Name Meaning:  House of Moving Teeth?

Geologic Era:  Triassic

Location Discovered:  Arizona/New Mexico

Size: Up to 3 meters long (our specimen is from a juvenile)

Estimated Range:  Southwestern United States

Extinction Date:  Late Triassic

Note: This animal was once classified as Apachesaurus, however, more recent studies have found that Apachesaurus is simply a juvenile of Koskinonodon.
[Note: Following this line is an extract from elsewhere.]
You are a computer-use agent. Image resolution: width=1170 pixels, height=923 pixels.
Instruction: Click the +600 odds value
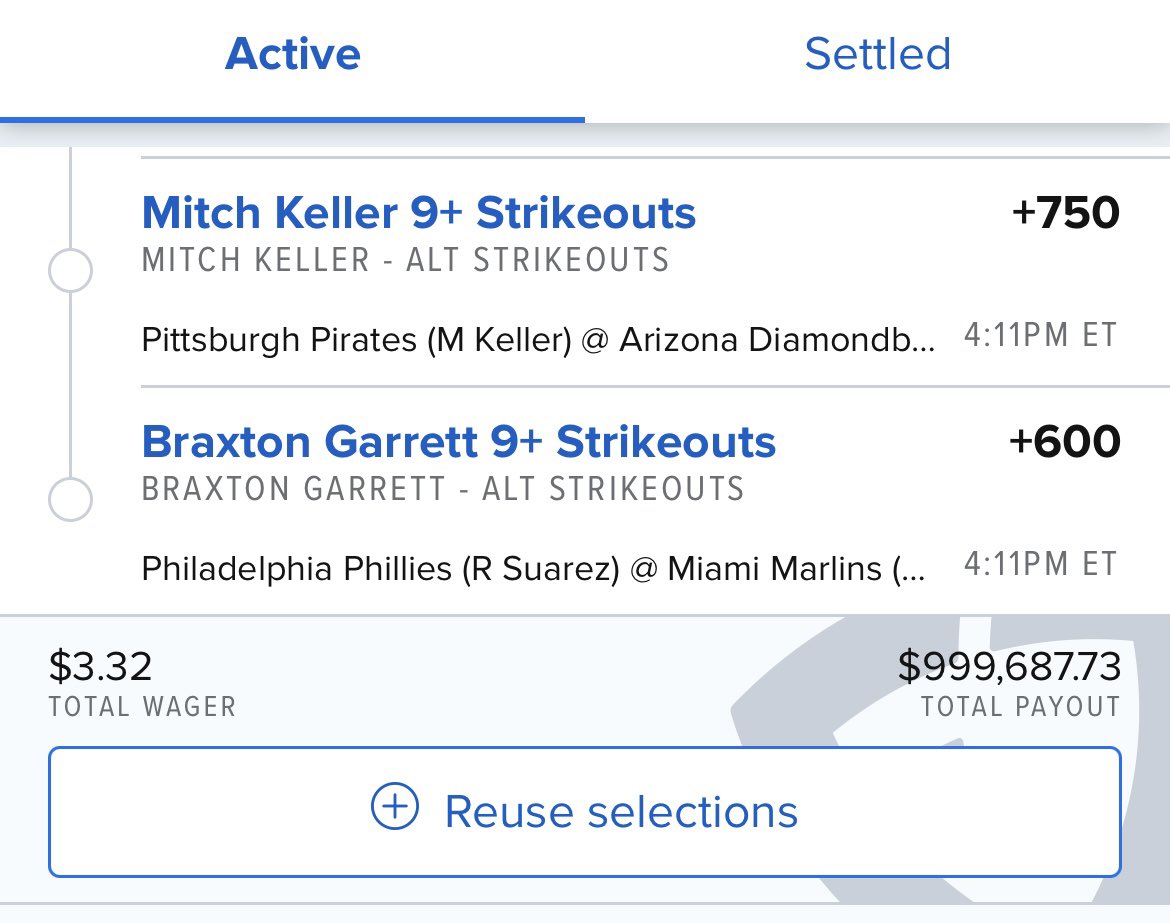pyautogui.click(x=1065, y=442)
Clockwise from top left:  partial claw, tooth, partial jaw with tooth sockets, and vertebra

Koskinonodon was probably salamander-like in habits, and does bear a strong resemblance to many modern amphibians.  Koskinonodon is classified as a temnospondyl, a group of amphibians that became extinct during the Mesozoic era.  Temnospondyls resembled modern amphibians, but with the addition of scales, claws, and sometimes armor plating.   It would have coexisted with early dinosaurs such as Coelophysis.
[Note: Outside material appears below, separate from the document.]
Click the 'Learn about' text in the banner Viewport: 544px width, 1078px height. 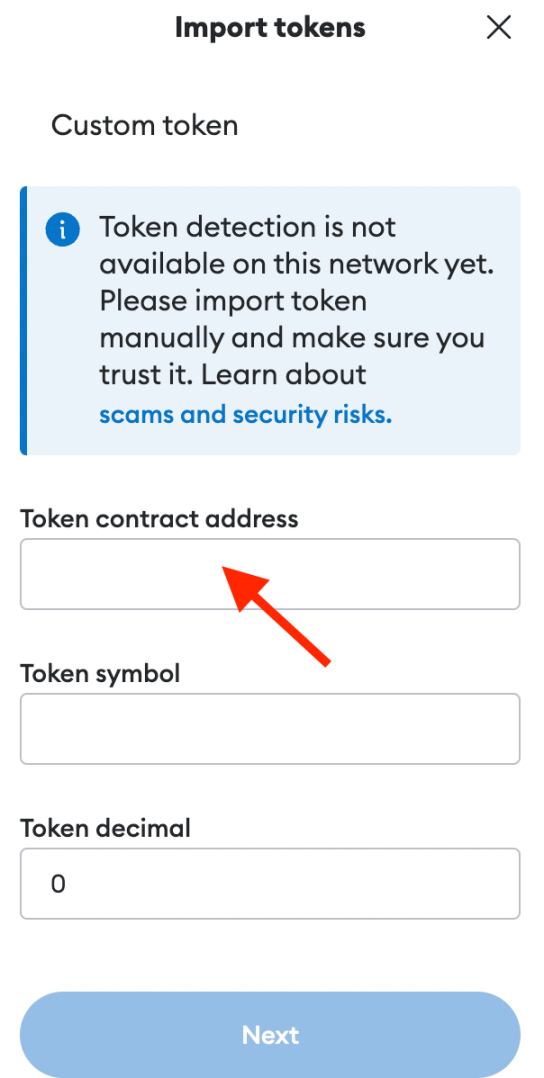tap(284, 375)
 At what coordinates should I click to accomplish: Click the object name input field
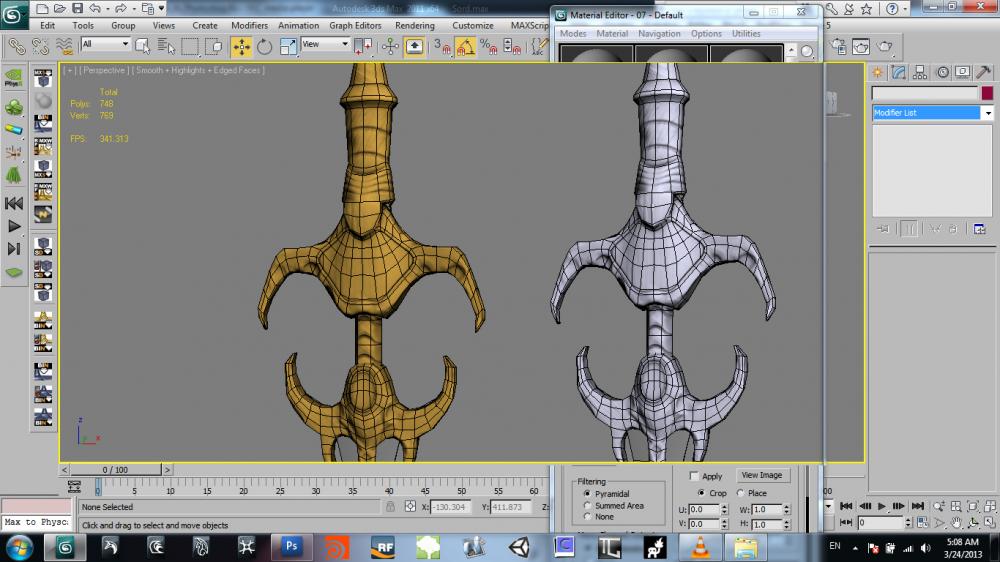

Our specimens may or may not be from the same animal, but they are from the same species.  As you can see, the tooth, while small, still is very sharp looking, indicating a predatory lifestyle.  The jaw fragment still has several sockets visible, though the teeth themselves are gone.  The partial claw is missing its tip, and in life would have been covered in a keratinized sheath, making it even longer and sharper.  The vertebra is missing any processes it had in life, but I would guess that it came from the base to the middle of the tail.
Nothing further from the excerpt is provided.